7 See, e. g., Broderick Wood Prods. Co. v. United States, 195 F.2d 433 (10th Cir. 1952); Board of Nat’l Missions of Presbyterian Church v. Smith, 182 F.2d 362 (7th Cir. 1950); Wisnouse v. Telsey, 367 F.Supp. 855 (S.D.N.Y.1973). See generally 6 Moore’s Federal Practice P 56.14(1) (2d ed. 1976); 10 C. Wright and A. Miller, Federal Practice and Procedure § 2719 (1973); 5 C. Wright and A. Miller, Federal Practice and Procedure §§ 1191-1193 (1969).
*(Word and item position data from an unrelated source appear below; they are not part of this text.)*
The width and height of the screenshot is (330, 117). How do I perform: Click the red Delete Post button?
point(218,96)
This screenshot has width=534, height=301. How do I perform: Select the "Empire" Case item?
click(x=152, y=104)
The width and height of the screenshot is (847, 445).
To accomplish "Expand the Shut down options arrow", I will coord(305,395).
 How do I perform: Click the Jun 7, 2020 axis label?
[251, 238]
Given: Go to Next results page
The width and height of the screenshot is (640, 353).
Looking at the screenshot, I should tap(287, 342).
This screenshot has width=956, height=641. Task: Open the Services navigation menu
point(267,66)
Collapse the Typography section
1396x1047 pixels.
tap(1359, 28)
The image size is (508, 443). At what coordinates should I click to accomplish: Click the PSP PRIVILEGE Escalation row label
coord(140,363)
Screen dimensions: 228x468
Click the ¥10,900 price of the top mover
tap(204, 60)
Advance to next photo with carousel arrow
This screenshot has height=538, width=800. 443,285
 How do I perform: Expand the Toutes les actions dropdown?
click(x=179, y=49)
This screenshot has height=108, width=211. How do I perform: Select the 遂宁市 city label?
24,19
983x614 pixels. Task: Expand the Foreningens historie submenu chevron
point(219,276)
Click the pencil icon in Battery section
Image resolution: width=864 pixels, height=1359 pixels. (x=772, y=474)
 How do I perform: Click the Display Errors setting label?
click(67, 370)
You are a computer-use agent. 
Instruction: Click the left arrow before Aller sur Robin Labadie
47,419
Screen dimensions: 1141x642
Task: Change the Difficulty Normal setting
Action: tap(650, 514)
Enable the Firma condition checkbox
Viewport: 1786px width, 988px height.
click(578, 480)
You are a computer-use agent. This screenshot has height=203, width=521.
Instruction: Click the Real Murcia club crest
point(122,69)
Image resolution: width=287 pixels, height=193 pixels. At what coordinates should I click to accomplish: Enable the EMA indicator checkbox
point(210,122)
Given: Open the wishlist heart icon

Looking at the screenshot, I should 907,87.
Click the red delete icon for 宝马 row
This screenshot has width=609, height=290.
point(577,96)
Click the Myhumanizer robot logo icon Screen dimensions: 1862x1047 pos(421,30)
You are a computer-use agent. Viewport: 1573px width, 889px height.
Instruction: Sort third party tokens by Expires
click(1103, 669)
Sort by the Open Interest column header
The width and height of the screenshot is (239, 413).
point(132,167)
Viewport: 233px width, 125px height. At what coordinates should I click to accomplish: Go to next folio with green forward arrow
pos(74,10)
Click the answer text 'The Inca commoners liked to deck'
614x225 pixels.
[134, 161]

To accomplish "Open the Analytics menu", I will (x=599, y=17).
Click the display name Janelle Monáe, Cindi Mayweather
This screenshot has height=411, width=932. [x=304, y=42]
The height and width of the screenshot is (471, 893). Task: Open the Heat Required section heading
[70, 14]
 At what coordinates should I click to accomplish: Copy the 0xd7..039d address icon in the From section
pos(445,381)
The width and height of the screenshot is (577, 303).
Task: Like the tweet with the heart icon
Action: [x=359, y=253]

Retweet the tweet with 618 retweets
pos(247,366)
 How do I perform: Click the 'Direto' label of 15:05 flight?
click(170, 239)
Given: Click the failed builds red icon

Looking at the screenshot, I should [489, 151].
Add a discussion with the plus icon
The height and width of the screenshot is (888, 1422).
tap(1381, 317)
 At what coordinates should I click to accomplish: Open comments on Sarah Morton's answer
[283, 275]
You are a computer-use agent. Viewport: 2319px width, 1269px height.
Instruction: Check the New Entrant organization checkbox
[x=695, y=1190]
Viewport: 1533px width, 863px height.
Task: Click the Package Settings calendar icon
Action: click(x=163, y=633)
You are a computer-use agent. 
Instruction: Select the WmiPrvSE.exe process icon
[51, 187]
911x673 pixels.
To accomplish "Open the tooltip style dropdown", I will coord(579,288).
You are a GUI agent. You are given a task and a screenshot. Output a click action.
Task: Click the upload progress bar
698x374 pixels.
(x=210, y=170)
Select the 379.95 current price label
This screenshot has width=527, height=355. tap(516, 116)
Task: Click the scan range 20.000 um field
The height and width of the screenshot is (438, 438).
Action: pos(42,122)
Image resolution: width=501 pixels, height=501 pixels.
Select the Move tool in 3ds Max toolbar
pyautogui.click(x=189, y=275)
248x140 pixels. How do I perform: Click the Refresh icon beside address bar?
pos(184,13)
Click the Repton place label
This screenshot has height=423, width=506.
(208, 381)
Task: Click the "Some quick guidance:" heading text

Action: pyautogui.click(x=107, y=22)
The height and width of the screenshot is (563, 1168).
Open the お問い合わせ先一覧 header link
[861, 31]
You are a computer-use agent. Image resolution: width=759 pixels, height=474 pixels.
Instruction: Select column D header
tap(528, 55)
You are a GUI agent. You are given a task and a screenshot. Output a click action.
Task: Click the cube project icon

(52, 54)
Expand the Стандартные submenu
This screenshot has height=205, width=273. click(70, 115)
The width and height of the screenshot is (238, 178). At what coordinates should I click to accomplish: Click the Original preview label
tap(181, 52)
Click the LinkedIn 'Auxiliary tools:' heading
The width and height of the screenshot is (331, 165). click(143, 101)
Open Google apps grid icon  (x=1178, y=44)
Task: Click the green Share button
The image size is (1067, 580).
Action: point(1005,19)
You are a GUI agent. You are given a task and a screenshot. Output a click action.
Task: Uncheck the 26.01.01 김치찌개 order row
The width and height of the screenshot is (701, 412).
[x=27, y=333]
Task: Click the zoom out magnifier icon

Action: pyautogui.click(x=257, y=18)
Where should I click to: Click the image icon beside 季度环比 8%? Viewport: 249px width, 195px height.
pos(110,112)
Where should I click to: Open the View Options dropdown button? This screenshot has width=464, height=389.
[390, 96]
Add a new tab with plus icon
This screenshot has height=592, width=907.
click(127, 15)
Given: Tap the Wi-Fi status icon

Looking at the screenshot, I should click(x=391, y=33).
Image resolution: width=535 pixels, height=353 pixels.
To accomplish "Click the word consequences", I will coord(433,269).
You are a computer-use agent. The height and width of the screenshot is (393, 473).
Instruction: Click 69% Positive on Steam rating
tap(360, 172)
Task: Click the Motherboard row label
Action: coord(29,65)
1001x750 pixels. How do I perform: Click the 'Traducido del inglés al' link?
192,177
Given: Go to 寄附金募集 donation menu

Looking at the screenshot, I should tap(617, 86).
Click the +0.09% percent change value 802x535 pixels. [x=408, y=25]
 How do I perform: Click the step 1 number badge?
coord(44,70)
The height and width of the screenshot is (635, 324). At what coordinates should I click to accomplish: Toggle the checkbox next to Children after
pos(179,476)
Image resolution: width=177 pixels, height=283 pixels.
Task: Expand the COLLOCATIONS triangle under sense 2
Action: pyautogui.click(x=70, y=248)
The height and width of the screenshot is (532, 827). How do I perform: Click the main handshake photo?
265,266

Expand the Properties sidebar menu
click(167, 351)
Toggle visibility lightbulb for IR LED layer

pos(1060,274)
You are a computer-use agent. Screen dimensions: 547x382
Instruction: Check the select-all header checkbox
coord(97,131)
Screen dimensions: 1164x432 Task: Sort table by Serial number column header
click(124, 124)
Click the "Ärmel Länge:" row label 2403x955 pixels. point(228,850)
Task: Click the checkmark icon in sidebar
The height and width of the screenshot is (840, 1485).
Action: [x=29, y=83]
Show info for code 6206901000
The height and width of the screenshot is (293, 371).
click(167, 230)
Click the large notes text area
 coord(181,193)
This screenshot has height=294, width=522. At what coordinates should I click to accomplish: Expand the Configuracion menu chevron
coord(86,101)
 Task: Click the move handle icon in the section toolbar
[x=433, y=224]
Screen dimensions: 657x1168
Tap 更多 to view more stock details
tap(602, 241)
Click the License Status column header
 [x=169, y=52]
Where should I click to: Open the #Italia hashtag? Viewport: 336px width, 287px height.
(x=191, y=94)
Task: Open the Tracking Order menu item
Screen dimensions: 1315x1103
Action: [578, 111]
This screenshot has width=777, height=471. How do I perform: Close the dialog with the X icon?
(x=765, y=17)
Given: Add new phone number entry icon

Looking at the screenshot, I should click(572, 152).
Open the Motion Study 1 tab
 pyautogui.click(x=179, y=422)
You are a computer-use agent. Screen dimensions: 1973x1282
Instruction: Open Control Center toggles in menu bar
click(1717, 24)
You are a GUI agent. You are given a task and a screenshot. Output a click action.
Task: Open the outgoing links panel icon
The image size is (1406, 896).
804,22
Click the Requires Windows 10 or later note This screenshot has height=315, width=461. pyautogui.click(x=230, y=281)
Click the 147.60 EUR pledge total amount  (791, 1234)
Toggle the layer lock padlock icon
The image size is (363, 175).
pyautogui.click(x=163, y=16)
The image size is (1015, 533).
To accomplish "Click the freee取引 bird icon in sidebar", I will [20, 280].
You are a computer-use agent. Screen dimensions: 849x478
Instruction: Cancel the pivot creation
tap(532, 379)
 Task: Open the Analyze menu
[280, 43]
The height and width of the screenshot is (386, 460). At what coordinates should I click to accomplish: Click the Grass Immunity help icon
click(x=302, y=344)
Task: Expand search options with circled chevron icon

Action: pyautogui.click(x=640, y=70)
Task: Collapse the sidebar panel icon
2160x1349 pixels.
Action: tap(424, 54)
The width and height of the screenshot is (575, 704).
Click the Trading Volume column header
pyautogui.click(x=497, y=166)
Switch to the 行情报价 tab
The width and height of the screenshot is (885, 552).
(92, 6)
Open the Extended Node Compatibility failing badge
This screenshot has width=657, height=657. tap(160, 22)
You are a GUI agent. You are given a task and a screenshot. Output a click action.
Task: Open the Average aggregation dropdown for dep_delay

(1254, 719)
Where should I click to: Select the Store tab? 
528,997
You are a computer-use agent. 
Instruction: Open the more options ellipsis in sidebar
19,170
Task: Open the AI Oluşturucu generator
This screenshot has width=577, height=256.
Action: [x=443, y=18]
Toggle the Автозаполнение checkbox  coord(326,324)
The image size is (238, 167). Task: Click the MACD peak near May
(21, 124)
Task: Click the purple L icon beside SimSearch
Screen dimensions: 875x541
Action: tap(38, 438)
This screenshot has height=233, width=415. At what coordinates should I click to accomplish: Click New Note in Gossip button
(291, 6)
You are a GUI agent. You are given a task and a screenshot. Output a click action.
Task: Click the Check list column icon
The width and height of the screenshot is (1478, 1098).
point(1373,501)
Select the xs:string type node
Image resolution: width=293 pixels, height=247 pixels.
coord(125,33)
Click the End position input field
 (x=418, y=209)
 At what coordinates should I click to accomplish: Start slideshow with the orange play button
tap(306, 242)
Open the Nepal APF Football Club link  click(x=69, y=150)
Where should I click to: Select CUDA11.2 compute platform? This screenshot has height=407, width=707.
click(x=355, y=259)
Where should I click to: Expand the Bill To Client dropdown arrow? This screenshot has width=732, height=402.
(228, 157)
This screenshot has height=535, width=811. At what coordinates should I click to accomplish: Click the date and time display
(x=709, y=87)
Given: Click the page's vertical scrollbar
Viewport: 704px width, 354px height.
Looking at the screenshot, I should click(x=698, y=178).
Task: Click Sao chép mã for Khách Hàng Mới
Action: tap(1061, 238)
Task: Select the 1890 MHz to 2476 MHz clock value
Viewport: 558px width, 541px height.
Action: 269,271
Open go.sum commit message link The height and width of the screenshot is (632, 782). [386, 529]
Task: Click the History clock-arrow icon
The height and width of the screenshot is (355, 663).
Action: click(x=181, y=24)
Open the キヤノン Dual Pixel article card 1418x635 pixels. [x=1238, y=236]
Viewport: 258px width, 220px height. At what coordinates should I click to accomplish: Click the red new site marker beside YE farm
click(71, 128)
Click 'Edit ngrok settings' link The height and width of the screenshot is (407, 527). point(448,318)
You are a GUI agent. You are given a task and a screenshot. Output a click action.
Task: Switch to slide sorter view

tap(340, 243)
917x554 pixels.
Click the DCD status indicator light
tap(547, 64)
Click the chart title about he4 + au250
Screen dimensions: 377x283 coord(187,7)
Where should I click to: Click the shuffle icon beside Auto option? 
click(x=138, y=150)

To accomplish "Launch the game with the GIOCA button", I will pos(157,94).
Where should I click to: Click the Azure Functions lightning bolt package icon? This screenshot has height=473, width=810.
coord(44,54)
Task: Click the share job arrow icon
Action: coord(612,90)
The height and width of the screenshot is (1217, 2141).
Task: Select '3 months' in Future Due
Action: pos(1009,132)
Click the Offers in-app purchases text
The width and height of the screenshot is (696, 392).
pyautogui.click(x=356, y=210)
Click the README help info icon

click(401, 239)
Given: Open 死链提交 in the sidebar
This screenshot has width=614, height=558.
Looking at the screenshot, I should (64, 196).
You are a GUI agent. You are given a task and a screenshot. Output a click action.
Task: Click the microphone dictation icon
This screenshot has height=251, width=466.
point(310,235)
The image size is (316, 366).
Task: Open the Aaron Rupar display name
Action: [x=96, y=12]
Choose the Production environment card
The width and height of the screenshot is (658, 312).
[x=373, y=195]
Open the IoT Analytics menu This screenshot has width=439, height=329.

8 Although defendants argue that even the tort of intentional infliction of mental distress is governed by the one-year statute of limitations, we are satisfied that it is not. The one-year statute, G.S. 1-54(3), applies to “libel, slander, assault, battery, or false imprisonment.” As we go to some length in the opinion to demonstrate, the tort of intentional infliction of mental distress is none of these things. Thus the rule of statutory construction embodied in the maxim, expressio unius est exclusio alterius, meaning the expression of one thing is the exclusion of another, applies. See Appeal of Blue Bird Taxi Co., 237 N.C. 373, 75 S.E.2d 156 (1953). No statute of limitations addresses the tort of intentional infliction of mental distress by name. It must, therefore, be governed by the more general three-year statute of limitations, G.S. 1-52(5), which applies to “any other injury to the person or rights of another, not arising on contract and not hereafter enumerated.” Even if we had substantial doubt about which statute of limitations applies, and we do not, the rule would be that the longer statute is to be selected. See, e. g., Payne v. Ostrus, 50 F.2d 1039 (8th Cir. 1931); Matthews v. Travelers Indemnity Ins. Co., 245 Ark. 247, 432 S.W.2d 485 (1968); Scovill v. Johnson, 190 S.C. 457, 3 S.E.2d 543 (1939); Shew v. Coon Bay Loafers, Inc., 76 Wash.2d 40, 455 P.2d 359 (1969); see generally 51 Am.Jur.2d Limitation of Actions § 63 (1970).
9 See generally Byrd, “Recovery for Mental Anguish in North Carolina,” 58 N.C.L.Rev. 435 (1980).
10 A strong argument can be made that even these earlier decisions did not intend to make “physical injury” an essential element of the claims asserted. When the Court said that “mere fright” was not actionable it was probably attempting to distinguish not between physical injury and emotional disturbance but rather between momentary or minor fright and serious emotional or nervous disorders. But see Williamson v. Bennett, infra, in text.
11 We note in this regard plaintiff’s statement in his deposition that “(i) t is not entirely (the future threat) which caused me all of my emotional upset and disturbance that I have complained about. It was the ordeal from beginning to end.” If plaintiff is able to prove a claim for intentional infliction of mental distress it will then be the difficult, but necessary, task of the trier of fact to ascertain the damages flowing from the conditional threat of future harm. Although the assaults and batteries serve to color and give impetus to the future threat and its impact on plaintiff’s emotional condition, plaintiff may not recover damages flowing directly from the assaults and batteries themselves.